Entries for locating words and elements

BEGIN

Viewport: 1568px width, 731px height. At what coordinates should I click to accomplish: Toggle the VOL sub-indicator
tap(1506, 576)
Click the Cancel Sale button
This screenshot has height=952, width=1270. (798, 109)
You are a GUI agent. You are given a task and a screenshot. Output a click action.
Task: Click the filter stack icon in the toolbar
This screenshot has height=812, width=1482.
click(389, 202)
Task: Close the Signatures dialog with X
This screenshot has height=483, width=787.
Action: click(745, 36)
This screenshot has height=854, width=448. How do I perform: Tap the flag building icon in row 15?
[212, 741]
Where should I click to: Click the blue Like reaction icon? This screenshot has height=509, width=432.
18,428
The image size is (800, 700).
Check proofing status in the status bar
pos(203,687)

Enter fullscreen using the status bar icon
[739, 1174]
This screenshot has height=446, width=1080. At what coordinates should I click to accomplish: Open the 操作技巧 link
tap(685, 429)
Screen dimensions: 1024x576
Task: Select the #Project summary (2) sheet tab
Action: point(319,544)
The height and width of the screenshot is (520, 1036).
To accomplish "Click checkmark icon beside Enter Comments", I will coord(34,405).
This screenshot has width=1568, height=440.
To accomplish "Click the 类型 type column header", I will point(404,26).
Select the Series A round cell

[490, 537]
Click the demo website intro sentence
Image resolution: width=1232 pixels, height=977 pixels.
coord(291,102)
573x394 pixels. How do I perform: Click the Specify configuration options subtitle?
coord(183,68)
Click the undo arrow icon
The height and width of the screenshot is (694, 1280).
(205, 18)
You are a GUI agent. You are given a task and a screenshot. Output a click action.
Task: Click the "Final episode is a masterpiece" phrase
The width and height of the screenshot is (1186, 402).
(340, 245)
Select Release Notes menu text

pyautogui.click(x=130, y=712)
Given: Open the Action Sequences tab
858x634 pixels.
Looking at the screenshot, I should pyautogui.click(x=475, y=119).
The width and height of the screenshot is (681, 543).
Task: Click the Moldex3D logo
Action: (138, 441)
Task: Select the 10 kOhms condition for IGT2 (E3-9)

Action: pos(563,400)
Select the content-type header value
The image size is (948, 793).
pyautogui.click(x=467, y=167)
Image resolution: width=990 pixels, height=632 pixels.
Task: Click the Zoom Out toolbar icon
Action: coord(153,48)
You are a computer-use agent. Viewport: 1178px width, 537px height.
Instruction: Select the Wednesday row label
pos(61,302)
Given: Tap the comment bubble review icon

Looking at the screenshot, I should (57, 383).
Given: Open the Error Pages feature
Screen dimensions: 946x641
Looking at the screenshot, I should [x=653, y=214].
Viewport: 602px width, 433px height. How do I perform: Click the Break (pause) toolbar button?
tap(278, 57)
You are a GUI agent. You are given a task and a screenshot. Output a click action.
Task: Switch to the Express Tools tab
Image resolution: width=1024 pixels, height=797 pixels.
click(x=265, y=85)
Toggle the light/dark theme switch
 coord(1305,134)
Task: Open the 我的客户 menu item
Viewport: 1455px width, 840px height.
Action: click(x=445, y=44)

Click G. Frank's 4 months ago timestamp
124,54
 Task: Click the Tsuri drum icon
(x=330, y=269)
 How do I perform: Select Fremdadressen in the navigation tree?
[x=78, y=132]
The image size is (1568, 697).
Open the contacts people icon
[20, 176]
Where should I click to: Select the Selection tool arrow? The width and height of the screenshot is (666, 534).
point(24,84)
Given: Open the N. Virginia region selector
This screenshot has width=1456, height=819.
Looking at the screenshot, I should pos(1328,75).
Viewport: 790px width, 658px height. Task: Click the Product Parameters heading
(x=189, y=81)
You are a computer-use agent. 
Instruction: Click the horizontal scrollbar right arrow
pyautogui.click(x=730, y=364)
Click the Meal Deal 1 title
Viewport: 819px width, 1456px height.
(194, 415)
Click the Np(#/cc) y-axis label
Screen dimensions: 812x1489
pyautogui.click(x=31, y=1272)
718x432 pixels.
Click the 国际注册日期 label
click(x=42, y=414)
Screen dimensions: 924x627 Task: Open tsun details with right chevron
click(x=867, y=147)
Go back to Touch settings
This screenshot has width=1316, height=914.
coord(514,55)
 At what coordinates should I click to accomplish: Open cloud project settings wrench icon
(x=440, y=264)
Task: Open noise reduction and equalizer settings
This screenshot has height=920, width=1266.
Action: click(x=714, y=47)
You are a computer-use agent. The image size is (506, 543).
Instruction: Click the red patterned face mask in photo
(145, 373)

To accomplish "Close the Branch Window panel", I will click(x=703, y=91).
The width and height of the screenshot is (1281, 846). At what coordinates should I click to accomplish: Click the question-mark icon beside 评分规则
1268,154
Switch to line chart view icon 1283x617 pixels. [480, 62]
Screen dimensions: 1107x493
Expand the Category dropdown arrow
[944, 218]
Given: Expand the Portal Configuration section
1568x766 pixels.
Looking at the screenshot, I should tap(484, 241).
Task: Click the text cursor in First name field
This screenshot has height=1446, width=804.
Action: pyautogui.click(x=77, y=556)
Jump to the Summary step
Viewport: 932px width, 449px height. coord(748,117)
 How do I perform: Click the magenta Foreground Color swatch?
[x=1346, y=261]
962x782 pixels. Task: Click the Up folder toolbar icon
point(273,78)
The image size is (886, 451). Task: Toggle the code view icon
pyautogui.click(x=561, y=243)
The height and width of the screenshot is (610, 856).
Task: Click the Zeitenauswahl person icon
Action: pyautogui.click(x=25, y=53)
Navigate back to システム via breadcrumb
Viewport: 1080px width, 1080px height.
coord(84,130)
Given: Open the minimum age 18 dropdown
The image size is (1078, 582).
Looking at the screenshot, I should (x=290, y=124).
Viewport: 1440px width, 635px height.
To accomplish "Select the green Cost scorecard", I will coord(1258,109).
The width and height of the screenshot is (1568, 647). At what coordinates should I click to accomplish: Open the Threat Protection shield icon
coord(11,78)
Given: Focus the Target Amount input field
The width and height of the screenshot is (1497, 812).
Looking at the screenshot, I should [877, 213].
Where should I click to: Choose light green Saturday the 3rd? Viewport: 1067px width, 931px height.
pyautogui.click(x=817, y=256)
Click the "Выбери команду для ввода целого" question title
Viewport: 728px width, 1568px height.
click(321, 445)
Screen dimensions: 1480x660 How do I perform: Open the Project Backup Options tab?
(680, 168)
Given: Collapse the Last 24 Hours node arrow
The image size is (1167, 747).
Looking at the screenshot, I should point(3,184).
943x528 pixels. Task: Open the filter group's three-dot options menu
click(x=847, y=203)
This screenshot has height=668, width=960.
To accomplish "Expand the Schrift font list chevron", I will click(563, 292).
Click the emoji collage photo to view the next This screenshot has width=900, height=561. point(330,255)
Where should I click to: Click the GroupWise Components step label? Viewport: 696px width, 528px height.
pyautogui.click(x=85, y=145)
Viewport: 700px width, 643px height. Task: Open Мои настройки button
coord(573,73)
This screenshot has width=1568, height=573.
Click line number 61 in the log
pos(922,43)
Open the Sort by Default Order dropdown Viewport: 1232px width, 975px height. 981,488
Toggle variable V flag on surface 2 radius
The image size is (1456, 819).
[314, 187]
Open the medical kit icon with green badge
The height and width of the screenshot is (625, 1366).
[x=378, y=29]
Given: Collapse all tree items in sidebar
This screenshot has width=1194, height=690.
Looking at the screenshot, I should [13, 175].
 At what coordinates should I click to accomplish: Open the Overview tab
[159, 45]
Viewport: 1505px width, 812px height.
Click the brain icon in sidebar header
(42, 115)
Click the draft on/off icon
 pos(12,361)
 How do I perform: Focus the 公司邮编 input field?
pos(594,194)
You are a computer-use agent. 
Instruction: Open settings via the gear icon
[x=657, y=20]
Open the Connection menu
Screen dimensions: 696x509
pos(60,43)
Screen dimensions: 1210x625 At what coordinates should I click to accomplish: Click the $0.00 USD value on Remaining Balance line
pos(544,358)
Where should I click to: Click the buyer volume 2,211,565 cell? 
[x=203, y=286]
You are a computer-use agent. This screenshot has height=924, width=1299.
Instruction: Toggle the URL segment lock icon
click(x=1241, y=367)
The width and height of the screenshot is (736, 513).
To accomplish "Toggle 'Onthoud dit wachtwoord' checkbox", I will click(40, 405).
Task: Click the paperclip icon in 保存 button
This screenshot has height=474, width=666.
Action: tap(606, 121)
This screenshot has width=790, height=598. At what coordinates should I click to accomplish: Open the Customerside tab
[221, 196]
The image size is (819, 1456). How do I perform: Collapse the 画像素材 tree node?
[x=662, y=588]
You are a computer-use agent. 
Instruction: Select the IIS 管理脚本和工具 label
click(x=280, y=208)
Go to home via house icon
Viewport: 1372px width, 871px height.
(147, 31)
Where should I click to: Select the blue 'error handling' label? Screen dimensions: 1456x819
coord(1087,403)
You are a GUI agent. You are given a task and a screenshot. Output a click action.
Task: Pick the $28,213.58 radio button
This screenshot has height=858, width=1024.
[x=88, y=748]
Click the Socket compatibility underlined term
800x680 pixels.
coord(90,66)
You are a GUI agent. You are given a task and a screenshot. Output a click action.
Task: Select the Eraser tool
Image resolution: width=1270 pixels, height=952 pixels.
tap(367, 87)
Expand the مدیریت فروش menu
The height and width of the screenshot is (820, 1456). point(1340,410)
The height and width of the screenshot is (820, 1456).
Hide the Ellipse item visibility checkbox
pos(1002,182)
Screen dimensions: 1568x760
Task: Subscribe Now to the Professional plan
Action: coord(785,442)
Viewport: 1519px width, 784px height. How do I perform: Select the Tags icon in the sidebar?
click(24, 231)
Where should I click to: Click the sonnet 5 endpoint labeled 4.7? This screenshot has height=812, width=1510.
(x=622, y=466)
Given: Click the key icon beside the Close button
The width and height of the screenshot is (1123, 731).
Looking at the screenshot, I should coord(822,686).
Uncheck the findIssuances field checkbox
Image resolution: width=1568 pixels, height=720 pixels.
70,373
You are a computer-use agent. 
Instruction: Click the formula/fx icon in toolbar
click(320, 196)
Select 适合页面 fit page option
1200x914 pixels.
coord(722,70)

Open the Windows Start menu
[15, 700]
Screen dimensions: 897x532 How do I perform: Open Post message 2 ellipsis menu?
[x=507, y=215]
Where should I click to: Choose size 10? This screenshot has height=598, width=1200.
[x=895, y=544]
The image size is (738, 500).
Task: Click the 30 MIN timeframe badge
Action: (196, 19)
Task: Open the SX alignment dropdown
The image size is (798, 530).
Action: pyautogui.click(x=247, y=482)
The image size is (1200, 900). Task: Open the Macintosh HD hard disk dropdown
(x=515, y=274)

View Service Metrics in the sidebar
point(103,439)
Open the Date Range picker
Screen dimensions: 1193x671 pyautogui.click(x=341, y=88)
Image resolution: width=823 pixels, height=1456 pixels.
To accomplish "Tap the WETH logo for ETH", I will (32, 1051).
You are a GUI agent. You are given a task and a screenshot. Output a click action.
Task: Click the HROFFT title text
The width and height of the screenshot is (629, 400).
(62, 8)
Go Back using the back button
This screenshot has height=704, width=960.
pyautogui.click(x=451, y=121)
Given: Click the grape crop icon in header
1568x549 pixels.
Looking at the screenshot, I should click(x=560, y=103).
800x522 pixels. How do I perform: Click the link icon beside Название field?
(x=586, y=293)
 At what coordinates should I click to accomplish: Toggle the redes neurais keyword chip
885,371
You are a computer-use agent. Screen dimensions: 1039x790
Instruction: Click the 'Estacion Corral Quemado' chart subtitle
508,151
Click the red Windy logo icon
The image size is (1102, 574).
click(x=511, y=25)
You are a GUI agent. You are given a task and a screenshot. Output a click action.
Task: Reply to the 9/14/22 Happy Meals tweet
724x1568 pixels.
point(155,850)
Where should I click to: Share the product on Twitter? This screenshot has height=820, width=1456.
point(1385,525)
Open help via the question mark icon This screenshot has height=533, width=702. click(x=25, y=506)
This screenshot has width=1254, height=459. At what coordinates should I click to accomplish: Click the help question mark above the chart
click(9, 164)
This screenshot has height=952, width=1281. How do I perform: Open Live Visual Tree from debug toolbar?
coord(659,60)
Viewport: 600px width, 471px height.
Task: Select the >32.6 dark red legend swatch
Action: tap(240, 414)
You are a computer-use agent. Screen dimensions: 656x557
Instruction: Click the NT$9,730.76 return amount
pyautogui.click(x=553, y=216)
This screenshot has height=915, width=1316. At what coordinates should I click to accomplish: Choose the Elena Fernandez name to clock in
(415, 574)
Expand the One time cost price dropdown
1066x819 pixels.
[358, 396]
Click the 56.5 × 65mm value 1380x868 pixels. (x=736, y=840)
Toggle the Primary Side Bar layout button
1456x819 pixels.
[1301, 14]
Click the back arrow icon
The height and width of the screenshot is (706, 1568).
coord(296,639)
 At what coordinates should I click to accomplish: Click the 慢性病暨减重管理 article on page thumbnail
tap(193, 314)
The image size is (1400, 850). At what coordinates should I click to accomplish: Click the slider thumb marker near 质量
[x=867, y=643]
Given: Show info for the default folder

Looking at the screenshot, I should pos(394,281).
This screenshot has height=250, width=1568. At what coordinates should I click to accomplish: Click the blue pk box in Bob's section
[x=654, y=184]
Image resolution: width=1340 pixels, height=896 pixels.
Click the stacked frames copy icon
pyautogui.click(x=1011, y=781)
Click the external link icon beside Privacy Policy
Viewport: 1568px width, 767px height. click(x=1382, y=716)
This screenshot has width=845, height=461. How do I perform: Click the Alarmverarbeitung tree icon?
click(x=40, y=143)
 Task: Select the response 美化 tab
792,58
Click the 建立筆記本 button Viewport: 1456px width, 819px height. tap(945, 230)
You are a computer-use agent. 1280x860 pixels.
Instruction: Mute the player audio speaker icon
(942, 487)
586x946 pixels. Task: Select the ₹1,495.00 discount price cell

END

EXERCISE PROMPT:
Could you set down these records again word for word, everything from the very start down to the line containing "Action: pos(563,400)", that line included?

REPLY:
Viewport: 1568px width, 731px height. At what coordinates should I click to accomplish: Toggle the VOL sub-indicator
tap(1506, 576)
Click the Cancel Sale button
This screenshot has height=952, width=1270. (798, 109)
You are a GUI agent. You are given a task and a screenshot. Output a click action.
Task: Click the filter stack icon in the toolbar
This screenshot has height=812, width=1482.
click(389, 202)
Task: Close the Signatures dialog with X
This screenshot has height=483, width=787.
Action: click(745, 36)
This screenshot has height=854, width=448. How do I perform: Tap the flag building icon in row 15?
[212, 741]
Where should I click to: Click the blue Like reaction icon? This screenshot has height=509, width=432.
18,428
The image size is (800, 700).
Check proofing status in the status bar
pos(203,687)

Enter fullscreen using the status bar icon
[739, 1174]
This screenshot has height=446, width=1080. At what coordinates should I click to accomplish: Open the 操作技巧 link
tap(685, 429)
Screen dimensions: 1024x576
Task: Select the #Project summary (2) sheet tab
Action: point(319,544)
The height and width of the screenshot is (520, 1036).
To accomplish "Click checkmark icon beside Enter Comments", I will coord(34,405).
This screenshot has width=1568, height=440.
To accomplish "Click the 类型 type column header", I will point(404,26).
Select the Series A round cell

[490, 537]
Click the demo website intro sentence
Image resolution: width=1232 pixels, height=977 pixels.
coord(291,102)
573x394 pixels. How do I perform: Click the Specify configuration options subtitle?
coord(183,68)
Click the undo arrow icon
The height and width of the screenshot is (694, 1280).
(205, 18)
You are a GUI agent. You are given a task and a screenshot. Output a click action.
Task: Click the "Final episode is a masterpiece" phrase
The width and height of the screenshot is (1186, 402).
(340, 245)
Select Release Notes menu text

pyautogui.click(x=130, y=712)
Given: Open the Action Sequences tab
858x634 pixels.
Looking at the screenshot, I should pyautogui.click(x=475, y=119).
The width and height of the screenshot is (681, 543).
Task: Click the Moldex3D logo
Action: (138, 441)
Task: Select the 10 kOhms condition for IGT2 (E3-9)

Action: pos(563,400)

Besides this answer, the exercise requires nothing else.